(Pixel coordinate grounding data)
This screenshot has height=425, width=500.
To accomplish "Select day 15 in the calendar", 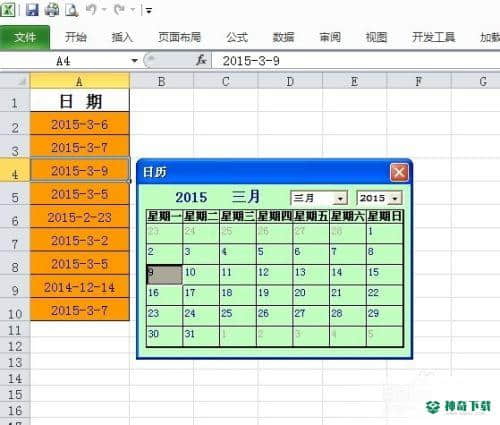I will tap(384, 274).
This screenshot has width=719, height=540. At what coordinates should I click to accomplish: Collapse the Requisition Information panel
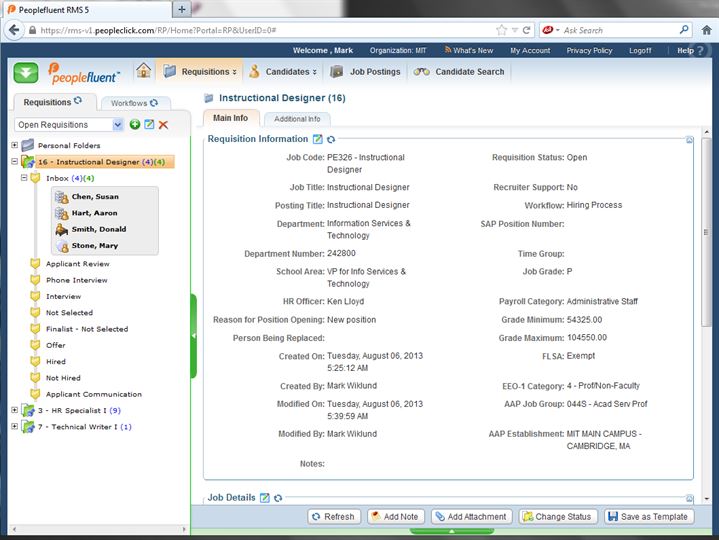pos(691,141)
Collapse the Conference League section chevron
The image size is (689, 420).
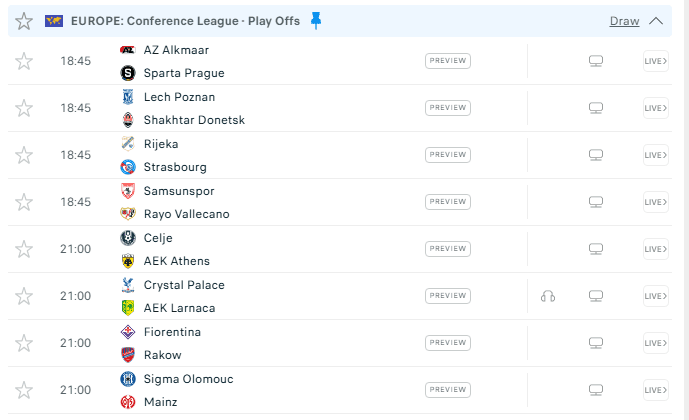pyautogui.click(x=656, y=21)
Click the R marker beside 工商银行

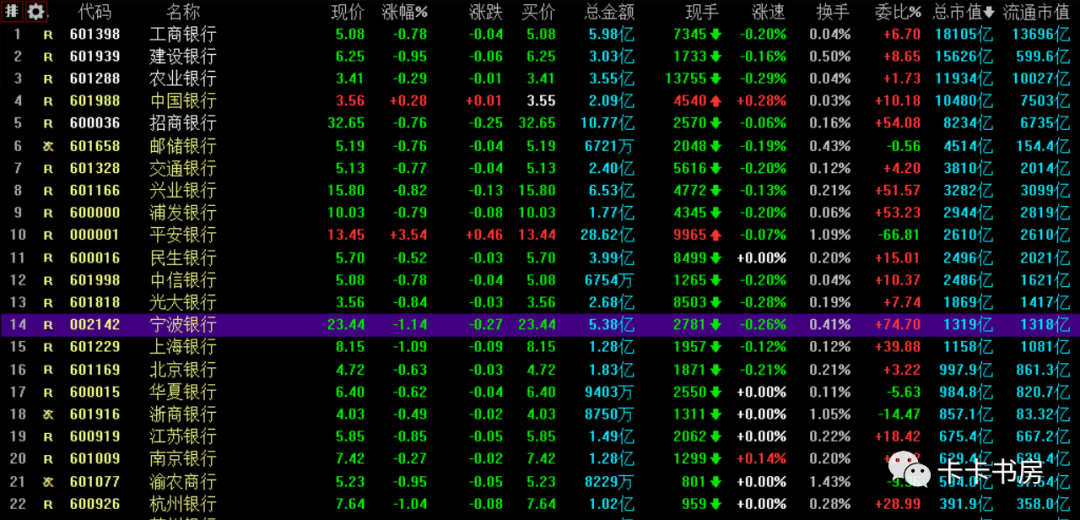(x=47, y=34)
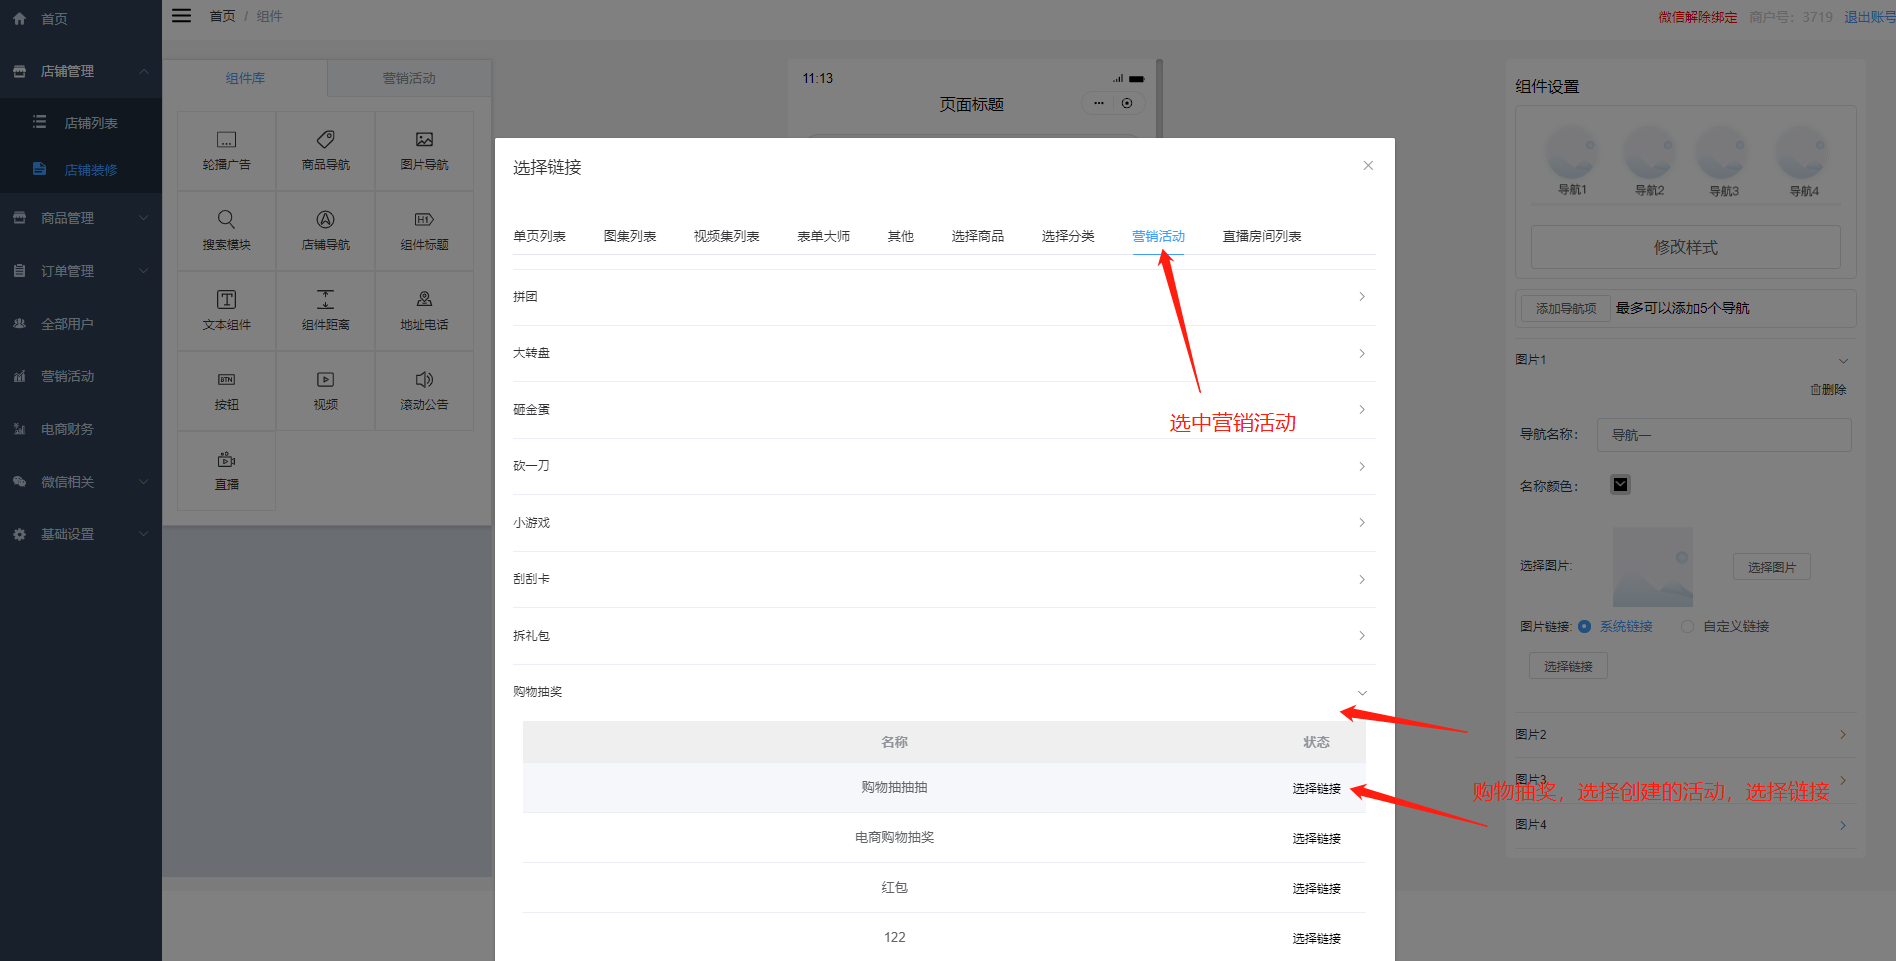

• [What you need to do]
Omit the pictures and please write out exactly the lines between the one containing "Collapse the Conference" and the last line of the entries, both included.

• [Solution for this problem]
Collapse the Conference League section chevron
The image size is (689, 420).
pyautogui.click(x=656, y=21)
Click the R marker beside 工商银行

(x=47, y=34)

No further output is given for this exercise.